Of course, ACS does run development projects. We rebuilt a village, for example: ten houses and a mosque, bombed to rubble during that final intense battle for the airfield outside Kandahar when the Taliban regime was in its death throes. I visited the building site every day, cajoling children to help clear the debris by making truck noises with them and loading their outstretched arms.
But from the start it was clear to us that humanitarian or development work, conducted in a political vacuum, is at best nonsense. At worst, it can reinforce structures that, if perpetuated, will ensure that aid recipients never get beyond the stage of consuming handouts. In our case, for example, the provincial governor (one of the warlords you've read about) had awarded a monopoly on stone -- which along with sunlight is the only abundant resource in this parched former desert oasis -- to his brother, to corner the market in gravel as construction of a major highway was about to begin. Our tractors, fetching foundation stone for the village houses, were held up at gunpoint. I will spare you the details, but the upshot was a battle with the governor, which ACS, and I, took public.
I became an outspoken critic of the prevailing alliance of convenience between the Afghan central government and the international community, and the warlords ruling the provinces. I made my position clear in public and in private. And then, you can imagine how it goes: There's this American lady, right? She's been living in Kandahar, of all places, for the past two years. And she's willing to talk.
I had moved from talking to sources to being one.
What I have found is that the two elements of our work -- development and advocacy -- complement each other indispensably. Without building that village, I would never have known what warlord government means. Our analyses are grounded in intimate hands-on experience. But had we not strived to change the situation of women, the income we provide for 200 of them -- by commissioning and buying the intricate embroidery that is local tradition -- would be next to meaningless. On the day that things blow here -- and they could erupt if poor policies are not reversed -- it will be as if we had never come in the first place.
The trick, of course, is to find the right balance between the development work and the policy stances, so that the latter do not damage our ability to continue the former. This is a balance that we are forever struggling with. Thus, this new role of mine is a hybrid one. But it's not reporting.

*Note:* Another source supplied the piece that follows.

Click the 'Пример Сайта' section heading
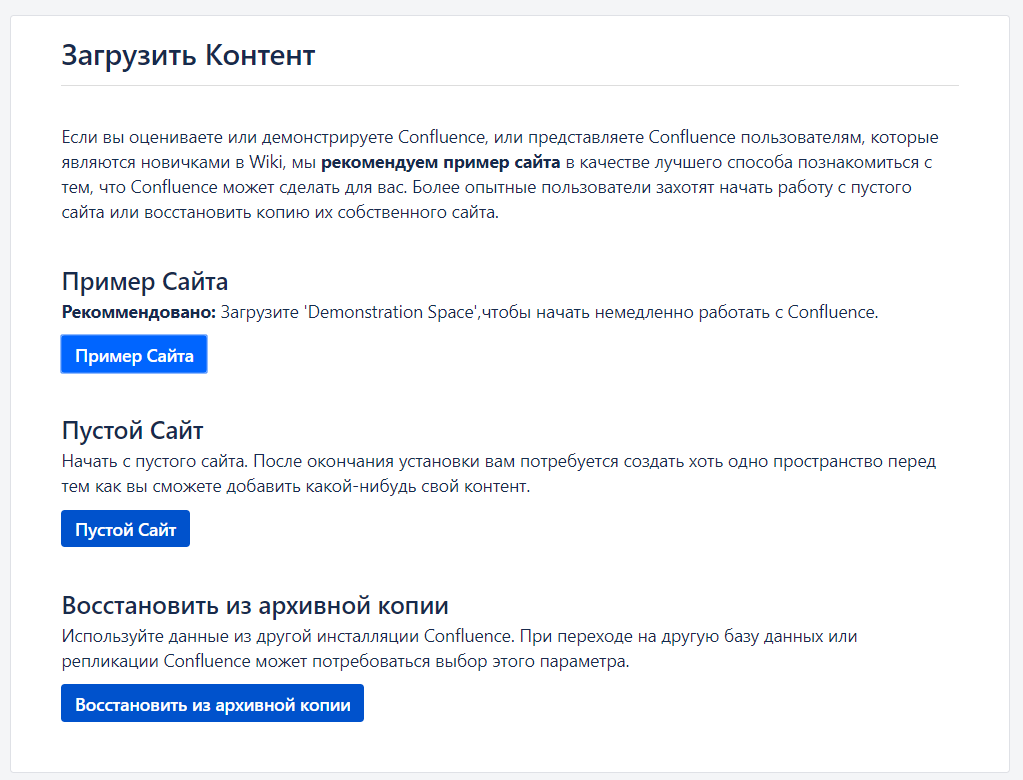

Many ask how it feels to put down my microphone. What I have discovered is an extraordinary liberty in being allowed to implicate myself, in being permitted to draw and explicitly voice the conclusions of my observations -- conclusions journalists can only imply in their stories, hoping the public will get the drift.
Sarah Chayes was the Paris correspondent for National Public Radio from 1996 to 2002. She has reported in the Balkans, North Africa, and the Middle East. She now works for an NGO in Kandahar.